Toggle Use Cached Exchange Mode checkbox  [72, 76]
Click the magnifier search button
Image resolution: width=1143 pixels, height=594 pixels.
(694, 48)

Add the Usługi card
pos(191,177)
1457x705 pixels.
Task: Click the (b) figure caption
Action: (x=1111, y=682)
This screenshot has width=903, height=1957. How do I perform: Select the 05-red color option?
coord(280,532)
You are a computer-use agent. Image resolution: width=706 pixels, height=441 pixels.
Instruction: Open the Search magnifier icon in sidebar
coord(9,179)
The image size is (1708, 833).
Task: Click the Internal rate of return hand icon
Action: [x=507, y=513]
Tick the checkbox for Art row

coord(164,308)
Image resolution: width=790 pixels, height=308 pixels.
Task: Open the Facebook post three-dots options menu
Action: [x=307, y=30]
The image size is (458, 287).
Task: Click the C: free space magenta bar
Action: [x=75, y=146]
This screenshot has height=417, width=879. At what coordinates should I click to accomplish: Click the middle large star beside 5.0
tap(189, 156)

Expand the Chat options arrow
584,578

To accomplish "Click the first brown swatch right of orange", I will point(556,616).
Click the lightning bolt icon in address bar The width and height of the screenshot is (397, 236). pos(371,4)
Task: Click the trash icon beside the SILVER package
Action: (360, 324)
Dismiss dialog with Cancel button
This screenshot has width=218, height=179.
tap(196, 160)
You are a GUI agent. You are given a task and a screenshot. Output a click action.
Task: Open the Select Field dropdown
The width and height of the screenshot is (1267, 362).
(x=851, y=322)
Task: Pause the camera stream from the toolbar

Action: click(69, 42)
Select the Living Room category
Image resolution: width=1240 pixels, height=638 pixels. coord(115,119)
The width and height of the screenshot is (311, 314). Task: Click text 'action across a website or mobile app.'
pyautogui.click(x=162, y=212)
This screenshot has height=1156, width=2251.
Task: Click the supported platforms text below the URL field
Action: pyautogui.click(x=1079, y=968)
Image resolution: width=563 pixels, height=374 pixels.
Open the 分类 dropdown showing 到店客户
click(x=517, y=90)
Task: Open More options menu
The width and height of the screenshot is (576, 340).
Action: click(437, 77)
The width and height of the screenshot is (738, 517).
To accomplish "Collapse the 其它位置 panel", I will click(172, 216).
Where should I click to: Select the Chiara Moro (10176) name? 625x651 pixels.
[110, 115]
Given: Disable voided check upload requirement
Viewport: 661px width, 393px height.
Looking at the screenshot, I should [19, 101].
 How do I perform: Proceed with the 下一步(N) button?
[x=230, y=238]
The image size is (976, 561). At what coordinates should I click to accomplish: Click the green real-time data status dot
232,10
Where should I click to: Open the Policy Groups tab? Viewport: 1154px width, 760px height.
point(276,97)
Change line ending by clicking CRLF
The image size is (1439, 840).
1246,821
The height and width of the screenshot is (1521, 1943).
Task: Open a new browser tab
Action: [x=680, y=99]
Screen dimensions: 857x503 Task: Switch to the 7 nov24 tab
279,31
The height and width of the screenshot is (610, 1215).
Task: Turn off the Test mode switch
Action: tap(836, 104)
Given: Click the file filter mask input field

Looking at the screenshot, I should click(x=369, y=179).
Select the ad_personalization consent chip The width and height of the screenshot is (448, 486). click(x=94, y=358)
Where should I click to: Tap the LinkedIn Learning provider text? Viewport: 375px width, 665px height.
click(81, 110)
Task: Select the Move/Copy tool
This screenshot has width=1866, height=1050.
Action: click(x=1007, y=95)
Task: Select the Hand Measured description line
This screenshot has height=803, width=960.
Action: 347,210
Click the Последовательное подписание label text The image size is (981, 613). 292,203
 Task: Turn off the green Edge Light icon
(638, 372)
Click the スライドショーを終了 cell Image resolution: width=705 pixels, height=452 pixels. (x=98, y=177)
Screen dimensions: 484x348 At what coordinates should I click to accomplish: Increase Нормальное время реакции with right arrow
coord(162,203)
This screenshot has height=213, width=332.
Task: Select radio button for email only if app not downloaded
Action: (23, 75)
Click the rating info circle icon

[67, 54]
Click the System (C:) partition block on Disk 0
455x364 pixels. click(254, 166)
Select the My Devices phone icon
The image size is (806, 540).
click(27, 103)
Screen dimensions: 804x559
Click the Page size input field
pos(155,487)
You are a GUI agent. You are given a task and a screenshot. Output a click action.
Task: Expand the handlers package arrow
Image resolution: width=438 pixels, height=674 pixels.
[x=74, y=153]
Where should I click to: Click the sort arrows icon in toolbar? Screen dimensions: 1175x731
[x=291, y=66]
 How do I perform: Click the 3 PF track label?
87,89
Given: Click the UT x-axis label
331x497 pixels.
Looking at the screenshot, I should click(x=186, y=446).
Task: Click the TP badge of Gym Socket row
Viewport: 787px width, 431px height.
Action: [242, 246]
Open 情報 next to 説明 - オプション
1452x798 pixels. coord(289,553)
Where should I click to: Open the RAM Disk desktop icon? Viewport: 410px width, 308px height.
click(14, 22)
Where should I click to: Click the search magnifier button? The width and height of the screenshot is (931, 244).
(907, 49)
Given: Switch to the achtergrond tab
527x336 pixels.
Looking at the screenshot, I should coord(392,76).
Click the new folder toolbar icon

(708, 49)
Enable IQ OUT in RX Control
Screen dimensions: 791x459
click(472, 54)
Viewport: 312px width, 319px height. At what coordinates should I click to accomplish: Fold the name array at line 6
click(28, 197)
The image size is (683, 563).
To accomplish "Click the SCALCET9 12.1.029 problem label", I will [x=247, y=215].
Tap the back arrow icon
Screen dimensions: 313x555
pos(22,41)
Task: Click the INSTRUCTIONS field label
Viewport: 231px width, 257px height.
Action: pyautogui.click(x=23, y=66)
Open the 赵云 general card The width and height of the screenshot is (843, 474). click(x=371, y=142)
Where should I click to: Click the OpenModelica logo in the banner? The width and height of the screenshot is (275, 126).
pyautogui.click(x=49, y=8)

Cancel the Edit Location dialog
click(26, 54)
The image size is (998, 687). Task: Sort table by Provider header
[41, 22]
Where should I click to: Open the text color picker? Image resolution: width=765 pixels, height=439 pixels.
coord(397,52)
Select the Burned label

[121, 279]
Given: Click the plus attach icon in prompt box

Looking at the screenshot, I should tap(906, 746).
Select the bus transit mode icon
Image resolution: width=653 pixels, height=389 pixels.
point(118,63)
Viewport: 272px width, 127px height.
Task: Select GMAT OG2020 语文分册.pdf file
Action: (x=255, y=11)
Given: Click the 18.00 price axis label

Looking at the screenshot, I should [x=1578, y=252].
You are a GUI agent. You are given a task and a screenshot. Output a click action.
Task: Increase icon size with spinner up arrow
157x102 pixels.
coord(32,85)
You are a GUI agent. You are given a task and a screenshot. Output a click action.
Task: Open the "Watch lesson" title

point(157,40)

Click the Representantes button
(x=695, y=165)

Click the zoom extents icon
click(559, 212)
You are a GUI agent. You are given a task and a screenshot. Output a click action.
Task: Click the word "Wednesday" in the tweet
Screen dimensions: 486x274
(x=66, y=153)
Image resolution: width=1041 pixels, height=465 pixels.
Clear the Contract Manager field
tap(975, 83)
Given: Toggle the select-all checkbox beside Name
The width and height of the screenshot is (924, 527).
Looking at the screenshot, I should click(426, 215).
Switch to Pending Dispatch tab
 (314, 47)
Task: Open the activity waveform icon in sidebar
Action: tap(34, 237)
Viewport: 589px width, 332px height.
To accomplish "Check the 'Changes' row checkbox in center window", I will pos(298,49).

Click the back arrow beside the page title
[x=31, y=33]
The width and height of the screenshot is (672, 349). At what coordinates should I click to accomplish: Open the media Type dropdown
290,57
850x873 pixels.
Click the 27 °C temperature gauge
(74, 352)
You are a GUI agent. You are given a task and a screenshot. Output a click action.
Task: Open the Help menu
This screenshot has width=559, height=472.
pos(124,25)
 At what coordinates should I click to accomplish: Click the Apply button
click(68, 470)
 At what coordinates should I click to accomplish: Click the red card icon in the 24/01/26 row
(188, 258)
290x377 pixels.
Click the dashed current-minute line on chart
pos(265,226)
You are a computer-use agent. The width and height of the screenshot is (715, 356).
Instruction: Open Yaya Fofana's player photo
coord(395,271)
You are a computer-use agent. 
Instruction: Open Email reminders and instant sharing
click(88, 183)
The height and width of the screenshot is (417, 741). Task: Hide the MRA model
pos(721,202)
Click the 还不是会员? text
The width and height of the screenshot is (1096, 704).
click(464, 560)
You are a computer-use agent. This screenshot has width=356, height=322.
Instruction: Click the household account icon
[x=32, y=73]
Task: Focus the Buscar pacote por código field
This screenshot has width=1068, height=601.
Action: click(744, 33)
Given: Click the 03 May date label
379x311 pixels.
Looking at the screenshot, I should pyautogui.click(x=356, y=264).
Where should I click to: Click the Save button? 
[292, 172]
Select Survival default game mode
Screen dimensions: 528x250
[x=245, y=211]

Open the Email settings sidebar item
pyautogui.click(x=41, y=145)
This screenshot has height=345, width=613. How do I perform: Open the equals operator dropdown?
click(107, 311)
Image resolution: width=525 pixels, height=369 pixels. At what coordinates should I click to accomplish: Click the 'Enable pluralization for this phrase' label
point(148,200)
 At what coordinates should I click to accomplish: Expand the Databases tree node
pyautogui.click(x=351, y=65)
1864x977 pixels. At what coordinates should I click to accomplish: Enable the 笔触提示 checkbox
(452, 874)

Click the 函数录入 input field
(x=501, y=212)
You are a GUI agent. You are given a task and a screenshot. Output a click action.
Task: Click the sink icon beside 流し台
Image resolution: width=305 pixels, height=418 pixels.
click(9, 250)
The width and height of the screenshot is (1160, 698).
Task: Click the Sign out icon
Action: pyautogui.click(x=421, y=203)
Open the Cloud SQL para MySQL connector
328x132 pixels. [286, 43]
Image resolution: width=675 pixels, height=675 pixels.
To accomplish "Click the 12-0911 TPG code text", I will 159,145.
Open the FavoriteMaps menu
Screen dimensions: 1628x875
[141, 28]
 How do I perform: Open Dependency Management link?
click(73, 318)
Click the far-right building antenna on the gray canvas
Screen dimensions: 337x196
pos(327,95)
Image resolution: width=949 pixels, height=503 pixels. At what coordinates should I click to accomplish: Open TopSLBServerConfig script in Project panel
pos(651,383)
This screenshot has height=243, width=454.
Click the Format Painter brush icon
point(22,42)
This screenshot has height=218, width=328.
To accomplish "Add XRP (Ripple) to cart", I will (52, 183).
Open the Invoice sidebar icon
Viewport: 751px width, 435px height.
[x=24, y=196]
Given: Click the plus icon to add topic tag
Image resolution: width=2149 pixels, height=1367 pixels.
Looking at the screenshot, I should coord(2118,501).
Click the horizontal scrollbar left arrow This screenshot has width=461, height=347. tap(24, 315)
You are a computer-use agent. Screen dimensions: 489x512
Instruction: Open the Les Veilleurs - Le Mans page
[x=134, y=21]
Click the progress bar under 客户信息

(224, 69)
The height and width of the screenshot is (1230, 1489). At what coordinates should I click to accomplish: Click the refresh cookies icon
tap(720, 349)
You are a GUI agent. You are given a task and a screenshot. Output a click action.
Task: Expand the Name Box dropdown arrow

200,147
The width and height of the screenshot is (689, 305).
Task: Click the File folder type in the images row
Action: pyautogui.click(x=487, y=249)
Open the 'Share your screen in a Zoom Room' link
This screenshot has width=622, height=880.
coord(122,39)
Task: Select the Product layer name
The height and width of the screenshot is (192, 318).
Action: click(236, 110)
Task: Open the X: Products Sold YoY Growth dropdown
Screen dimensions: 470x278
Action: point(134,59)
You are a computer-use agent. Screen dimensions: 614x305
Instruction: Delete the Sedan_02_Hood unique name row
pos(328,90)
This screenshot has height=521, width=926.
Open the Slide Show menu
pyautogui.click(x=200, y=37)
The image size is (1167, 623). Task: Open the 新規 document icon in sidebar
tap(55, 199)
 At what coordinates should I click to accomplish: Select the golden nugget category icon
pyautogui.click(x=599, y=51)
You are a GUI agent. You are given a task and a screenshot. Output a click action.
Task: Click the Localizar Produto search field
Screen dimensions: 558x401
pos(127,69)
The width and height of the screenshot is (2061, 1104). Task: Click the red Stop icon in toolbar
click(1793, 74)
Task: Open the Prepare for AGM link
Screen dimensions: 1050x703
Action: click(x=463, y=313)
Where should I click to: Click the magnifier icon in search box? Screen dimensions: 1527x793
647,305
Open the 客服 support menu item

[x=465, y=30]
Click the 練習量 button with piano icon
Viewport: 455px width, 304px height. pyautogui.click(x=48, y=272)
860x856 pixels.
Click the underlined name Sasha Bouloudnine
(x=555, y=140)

Written exercise: Reproduce verbatim the lines of the listing from the line containing "Expand the Chat options arrow" through the line containing "tap(196, 160)", both included.

Expected answer:
Expand the Chat options arrow
584,578

To accomplish "Click the first brown swatch right of orange", I will point(556,616).
Click the lightning bolt icon in address bar The width and height of the screenshot is (397, 236). pos(371,4)
Task: Click the trash icon beside the SILVER package
Action: (360, 324)
Dismiss dialog with Cancel button
This screenshot has width=218, height=179.
tap(196, 160)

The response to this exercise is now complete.